- **Stored records**:
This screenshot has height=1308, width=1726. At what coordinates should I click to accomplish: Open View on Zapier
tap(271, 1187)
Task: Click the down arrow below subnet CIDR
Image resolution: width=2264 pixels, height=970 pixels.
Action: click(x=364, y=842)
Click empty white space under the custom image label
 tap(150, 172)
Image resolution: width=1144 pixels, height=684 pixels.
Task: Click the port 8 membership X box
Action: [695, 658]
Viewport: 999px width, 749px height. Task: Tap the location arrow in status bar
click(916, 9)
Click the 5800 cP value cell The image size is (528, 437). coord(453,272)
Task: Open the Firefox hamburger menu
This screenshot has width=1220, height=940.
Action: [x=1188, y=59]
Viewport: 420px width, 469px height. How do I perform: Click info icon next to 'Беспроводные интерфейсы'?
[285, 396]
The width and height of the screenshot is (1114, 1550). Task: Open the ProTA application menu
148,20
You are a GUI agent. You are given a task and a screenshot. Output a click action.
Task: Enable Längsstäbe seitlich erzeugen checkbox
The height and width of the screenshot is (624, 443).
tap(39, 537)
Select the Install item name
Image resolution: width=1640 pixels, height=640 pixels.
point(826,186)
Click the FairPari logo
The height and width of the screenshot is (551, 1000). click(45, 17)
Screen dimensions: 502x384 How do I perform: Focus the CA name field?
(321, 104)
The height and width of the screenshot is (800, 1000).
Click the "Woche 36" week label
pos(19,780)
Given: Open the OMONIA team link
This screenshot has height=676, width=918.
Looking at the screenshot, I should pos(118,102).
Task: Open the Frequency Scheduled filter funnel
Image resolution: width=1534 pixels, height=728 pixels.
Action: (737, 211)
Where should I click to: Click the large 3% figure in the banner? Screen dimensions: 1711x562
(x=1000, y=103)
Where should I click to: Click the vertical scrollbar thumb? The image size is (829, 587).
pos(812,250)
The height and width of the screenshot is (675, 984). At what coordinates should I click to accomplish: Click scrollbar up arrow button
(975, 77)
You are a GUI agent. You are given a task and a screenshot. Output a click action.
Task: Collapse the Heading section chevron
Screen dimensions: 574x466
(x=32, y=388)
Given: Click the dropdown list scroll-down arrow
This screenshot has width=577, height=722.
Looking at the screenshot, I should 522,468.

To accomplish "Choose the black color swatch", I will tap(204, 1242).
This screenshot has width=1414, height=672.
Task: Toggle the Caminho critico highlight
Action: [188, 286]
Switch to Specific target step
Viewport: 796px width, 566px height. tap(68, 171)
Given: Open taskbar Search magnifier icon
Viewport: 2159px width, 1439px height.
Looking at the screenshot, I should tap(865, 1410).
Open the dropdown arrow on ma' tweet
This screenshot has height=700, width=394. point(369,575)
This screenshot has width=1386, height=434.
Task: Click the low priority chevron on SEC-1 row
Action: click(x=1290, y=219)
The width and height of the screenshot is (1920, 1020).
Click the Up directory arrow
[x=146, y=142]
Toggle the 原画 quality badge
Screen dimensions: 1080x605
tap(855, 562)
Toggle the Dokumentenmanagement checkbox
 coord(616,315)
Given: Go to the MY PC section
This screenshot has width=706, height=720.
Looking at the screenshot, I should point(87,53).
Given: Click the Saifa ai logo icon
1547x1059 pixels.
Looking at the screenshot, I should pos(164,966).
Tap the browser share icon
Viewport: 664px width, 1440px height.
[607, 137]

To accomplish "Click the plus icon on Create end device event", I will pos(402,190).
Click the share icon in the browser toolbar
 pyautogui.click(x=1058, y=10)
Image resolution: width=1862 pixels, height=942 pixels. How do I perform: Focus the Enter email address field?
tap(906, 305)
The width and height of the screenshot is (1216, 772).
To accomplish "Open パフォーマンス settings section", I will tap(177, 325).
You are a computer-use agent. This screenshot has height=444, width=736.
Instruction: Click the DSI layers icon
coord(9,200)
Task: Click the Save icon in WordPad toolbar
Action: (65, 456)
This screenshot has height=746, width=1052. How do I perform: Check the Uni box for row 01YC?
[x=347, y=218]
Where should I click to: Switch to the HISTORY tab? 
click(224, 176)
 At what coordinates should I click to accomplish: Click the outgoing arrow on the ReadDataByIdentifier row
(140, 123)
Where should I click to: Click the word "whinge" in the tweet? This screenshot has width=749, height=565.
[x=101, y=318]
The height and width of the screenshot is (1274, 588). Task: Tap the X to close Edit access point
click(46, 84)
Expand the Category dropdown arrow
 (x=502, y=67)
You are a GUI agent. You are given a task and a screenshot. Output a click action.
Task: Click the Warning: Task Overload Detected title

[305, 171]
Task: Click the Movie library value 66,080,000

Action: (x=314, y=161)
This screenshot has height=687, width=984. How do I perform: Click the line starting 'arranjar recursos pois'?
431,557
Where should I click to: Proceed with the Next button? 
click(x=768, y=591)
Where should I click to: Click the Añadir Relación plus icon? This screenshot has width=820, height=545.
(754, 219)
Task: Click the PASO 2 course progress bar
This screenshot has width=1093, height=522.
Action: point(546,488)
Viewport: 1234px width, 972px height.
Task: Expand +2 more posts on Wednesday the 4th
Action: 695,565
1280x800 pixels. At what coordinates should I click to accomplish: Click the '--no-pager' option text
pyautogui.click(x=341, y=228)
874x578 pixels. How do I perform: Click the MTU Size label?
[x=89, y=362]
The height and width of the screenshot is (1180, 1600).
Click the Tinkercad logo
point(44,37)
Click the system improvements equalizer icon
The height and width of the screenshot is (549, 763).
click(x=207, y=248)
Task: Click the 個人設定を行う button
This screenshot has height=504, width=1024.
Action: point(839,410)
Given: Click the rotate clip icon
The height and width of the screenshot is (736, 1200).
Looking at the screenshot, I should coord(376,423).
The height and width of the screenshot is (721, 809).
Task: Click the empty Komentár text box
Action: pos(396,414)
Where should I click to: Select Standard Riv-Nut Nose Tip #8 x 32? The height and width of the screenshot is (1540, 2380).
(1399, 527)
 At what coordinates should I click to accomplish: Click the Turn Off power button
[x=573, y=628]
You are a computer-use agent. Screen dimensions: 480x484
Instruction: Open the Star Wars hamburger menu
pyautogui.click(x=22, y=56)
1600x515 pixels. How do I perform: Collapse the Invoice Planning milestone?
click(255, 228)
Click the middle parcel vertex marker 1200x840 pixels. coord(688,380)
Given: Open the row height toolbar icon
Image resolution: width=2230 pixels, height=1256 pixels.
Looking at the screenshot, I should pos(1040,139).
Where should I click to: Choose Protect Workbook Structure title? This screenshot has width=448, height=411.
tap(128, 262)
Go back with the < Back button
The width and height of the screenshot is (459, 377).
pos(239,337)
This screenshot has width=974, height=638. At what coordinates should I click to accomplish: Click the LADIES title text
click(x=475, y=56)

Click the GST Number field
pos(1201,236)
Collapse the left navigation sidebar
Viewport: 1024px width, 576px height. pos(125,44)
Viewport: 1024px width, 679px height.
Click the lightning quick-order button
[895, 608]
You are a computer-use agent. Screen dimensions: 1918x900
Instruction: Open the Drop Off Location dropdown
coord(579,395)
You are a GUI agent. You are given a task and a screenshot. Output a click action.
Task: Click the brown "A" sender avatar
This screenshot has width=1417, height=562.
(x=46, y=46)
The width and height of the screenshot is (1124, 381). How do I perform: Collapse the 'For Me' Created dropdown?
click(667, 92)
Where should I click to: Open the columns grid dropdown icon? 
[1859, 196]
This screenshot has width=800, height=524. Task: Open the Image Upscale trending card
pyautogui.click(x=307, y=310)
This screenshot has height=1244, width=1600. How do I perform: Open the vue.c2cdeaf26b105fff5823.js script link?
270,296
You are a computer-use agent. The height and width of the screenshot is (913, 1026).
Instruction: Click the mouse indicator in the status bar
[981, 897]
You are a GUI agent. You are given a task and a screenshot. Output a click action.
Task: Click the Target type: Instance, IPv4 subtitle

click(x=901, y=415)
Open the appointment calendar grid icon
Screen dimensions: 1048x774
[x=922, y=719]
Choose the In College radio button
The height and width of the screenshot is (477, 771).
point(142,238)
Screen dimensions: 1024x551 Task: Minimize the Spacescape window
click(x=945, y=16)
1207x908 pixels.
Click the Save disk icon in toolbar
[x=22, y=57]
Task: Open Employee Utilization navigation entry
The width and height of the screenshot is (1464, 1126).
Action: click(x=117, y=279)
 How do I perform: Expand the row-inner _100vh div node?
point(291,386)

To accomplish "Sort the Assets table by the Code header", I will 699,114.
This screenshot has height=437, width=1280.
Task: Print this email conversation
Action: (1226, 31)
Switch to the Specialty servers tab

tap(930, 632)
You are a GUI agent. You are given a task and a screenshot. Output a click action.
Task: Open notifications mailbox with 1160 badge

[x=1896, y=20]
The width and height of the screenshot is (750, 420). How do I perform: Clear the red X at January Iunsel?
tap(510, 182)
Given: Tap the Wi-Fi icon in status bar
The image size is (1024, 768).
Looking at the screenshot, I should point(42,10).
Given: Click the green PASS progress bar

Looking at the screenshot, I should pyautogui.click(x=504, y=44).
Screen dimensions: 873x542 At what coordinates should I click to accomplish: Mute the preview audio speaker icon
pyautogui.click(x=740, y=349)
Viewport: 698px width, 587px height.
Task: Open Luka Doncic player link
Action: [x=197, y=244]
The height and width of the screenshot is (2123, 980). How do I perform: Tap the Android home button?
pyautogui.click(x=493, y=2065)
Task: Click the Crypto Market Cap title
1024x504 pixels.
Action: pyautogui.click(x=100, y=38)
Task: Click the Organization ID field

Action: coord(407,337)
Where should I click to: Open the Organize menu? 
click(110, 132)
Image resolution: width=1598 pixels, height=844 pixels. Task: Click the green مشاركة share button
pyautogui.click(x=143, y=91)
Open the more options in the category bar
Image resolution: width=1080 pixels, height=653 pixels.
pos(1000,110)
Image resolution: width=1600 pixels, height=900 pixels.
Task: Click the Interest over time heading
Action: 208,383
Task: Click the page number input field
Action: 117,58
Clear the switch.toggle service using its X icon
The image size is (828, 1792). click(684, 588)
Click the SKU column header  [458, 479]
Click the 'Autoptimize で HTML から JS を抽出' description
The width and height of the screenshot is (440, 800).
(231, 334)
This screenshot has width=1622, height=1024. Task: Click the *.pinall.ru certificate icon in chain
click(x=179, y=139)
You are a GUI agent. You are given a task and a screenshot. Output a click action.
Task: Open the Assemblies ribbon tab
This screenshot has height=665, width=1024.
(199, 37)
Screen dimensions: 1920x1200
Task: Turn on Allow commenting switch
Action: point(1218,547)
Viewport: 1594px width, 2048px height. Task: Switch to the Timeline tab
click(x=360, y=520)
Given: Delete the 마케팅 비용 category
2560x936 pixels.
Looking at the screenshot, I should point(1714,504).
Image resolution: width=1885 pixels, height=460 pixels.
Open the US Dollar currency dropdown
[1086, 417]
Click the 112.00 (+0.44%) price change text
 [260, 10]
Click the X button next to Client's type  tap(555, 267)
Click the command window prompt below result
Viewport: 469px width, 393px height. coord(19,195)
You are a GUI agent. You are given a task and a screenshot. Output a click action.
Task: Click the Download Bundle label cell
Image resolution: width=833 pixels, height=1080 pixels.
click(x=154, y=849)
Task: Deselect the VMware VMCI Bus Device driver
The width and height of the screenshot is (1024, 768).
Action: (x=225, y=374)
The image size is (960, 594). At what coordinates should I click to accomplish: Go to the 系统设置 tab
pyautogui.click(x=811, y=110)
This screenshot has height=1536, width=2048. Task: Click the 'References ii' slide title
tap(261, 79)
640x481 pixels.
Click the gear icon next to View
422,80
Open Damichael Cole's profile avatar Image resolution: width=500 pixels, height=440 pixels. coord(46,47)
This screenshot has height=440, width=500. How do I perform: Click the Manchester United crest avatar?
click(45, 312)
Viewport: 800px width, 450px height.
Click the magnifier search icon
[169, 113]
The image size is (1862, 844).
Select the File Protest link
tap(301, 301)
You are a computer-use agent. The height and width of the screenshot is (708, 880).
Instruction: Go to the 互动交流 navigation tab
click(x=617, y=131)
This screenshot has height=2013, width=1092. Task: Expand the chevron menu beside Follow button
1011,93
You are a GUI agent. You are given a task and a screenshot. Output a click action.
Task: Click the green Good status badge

- **Exercise description**:
Go through the data and show each line that holds "computer".

- **Reply**:
You are a computer-use agent. This screenshot has height=444, width=736.
You are a computer-use agent. Screen dimensions: 480x484
You are a computer-use agent. Screen dimensions: 1918x900
You are a computer-use agent. The height and width of the screenshot is (913, 1026).
You are a computer-use agent. The height and width of the screenshot is (708, 880).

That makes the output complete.